In culture, you know, comic-book movies are now not a bright new thing but just one of the standard things. It’s a western, it’s a war movie, it’s a comic-book movie, and more popular than westerns and war movies because those are trends that have come and gone for the most part. And we’re in libraries. Not only are we in libraries, but the gold standard of being in libraries is circulation records. How often are these things checked out? And comics and graphic-novel collections always head the list in those. So not only are we allowed in libraries, but we’re golden. Were the princes of the city in the library system. So that complete turnaround has happened in the course of my career, and it boggles me to look back over how things have changed. And I appreciate it. But overall, at the same time, sales are going down.
You seem equally comfortable in all those different genres. You move back and forth between superheroes and more literary fare.
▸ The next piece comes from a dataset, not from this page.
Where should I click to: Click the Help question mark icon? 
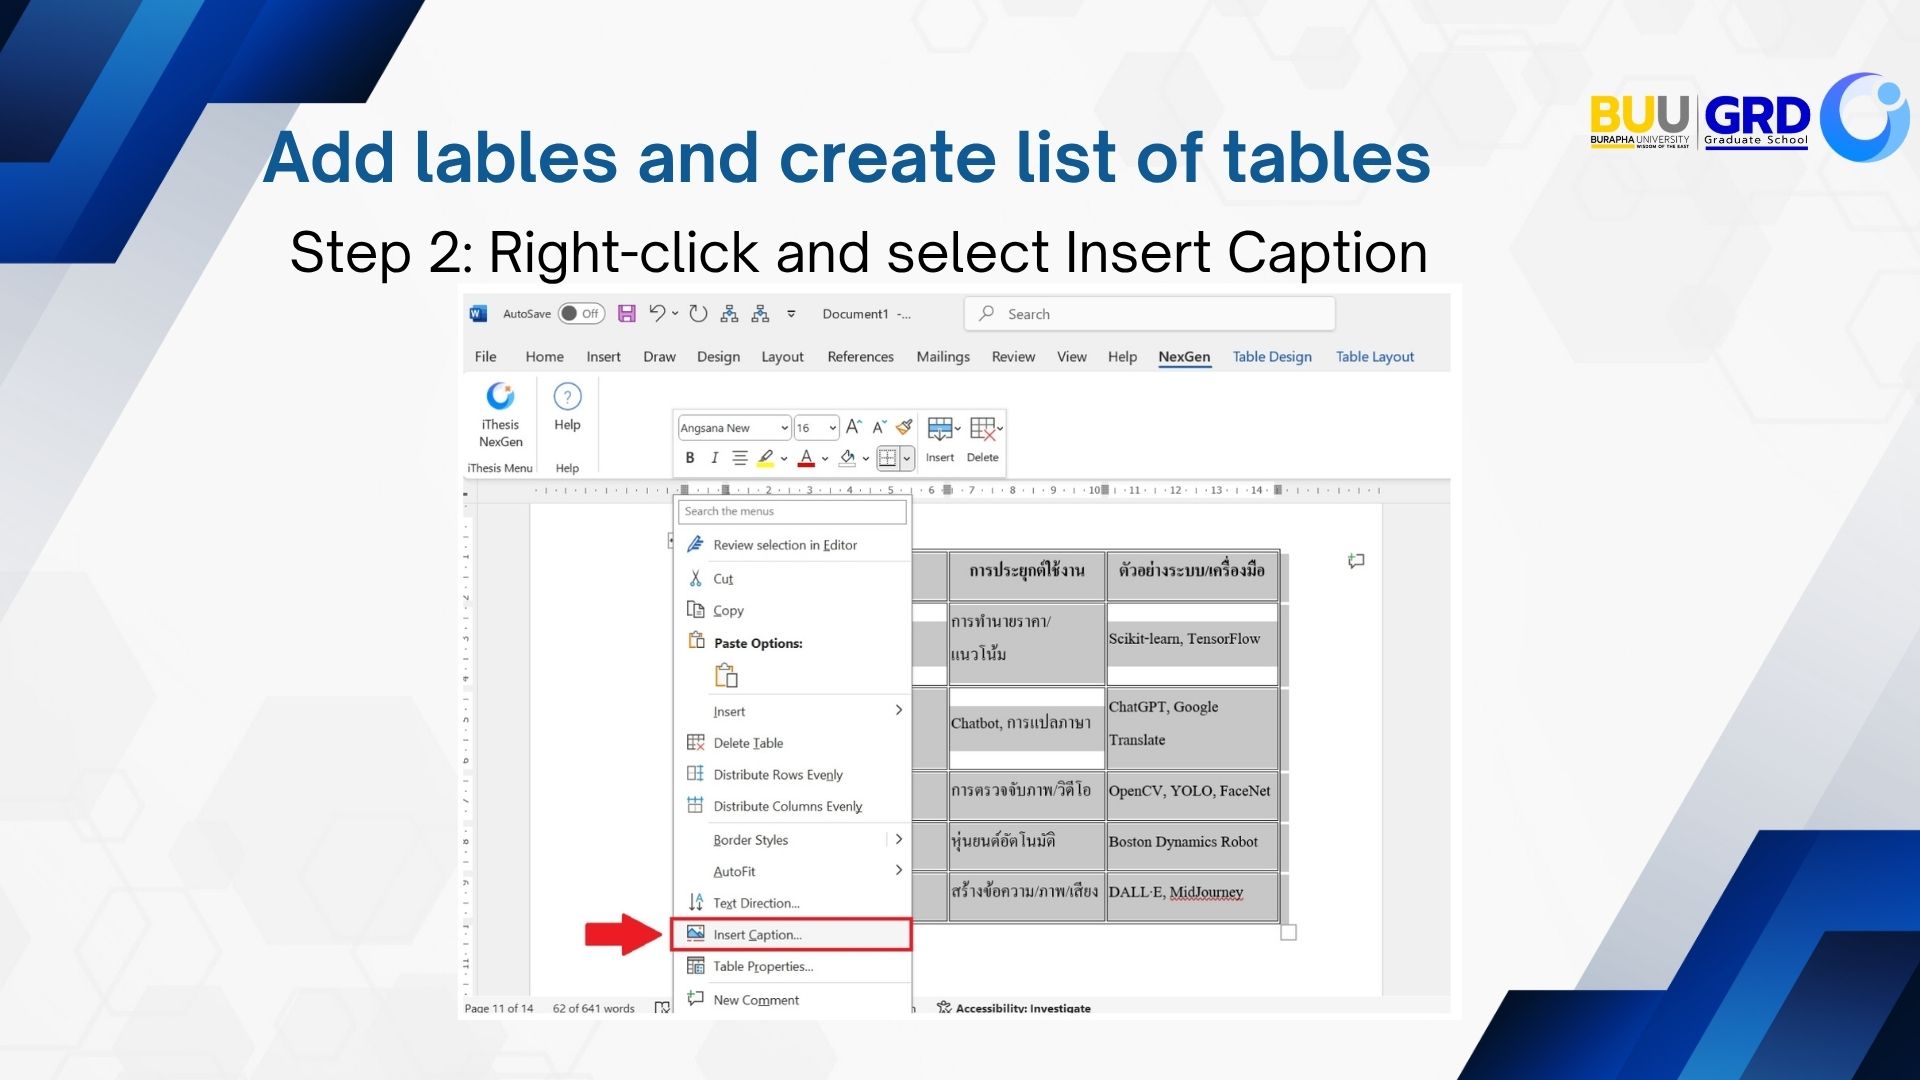(x=567, y=397)
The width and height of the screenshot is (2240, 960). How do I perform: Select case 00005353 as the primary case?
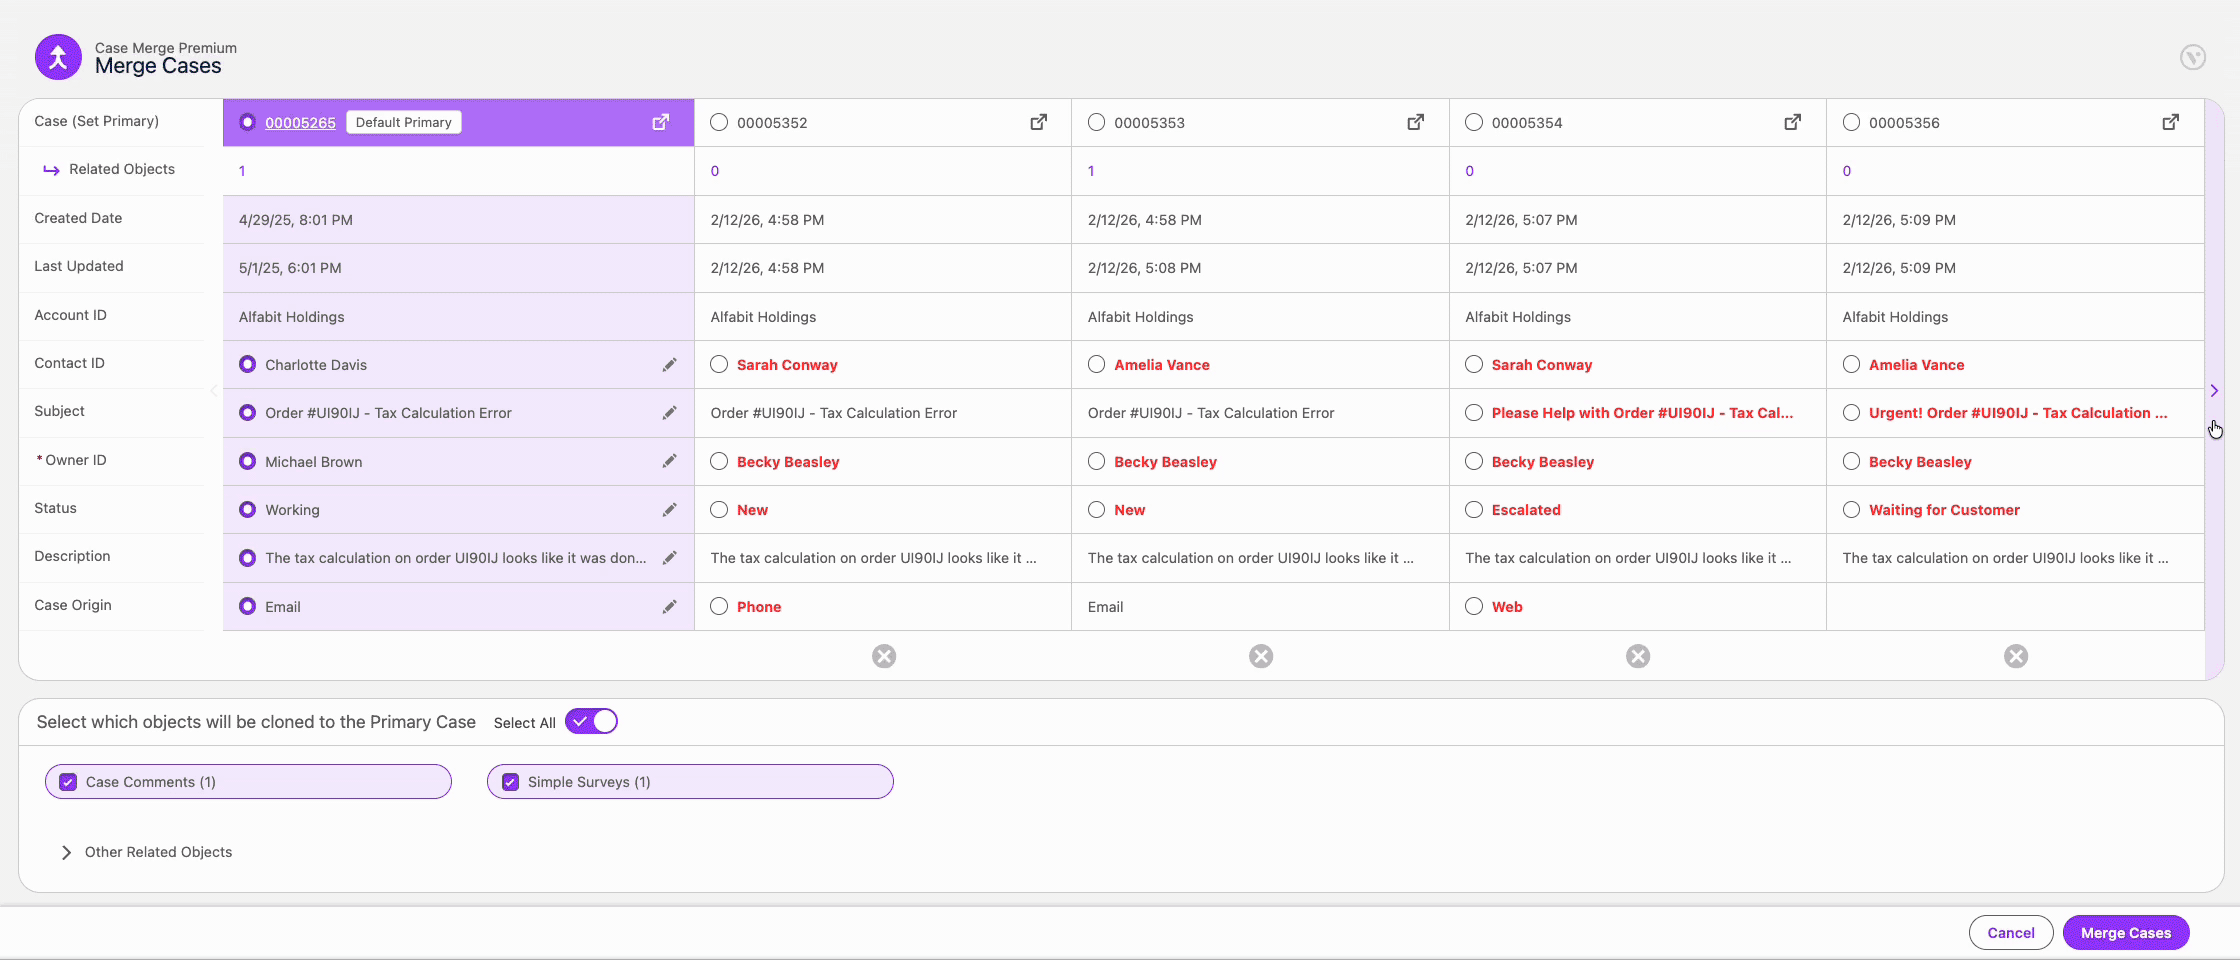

Well, yeah, I want all of it. I was speaking to the professor of this class I spoke to at Colorado University, and we were talking about the differences between genre and literature. Almost the definition of genre precludes that it become literature. And maybe that’s true and maybe it isn’t. I don’t think it is. But regardless, I want to wallow in all the genres, as tawdry as it may be. I just want to wade in and splash and have a great time. And in anything superheroes, I wish western comics were still viable. I sort of got to scratch that itch by doing the three-issue arc with Jack of Fables that’s a western. I think any genre or category has its strengths and its weaknesses and both are wonderful things to play with. Explore the strengths; overcome the weaknesses if you can. It’s terrific to do. I suppose you could categorize things as superheroes, literary, this or that, and those categories matter to people that those categories matter to, but not to me, other than one delightful toy is different from another delightful toy. But boy, I’m sure glad I’ve got both of them in my toybox. How’s that for a mixed metaphor?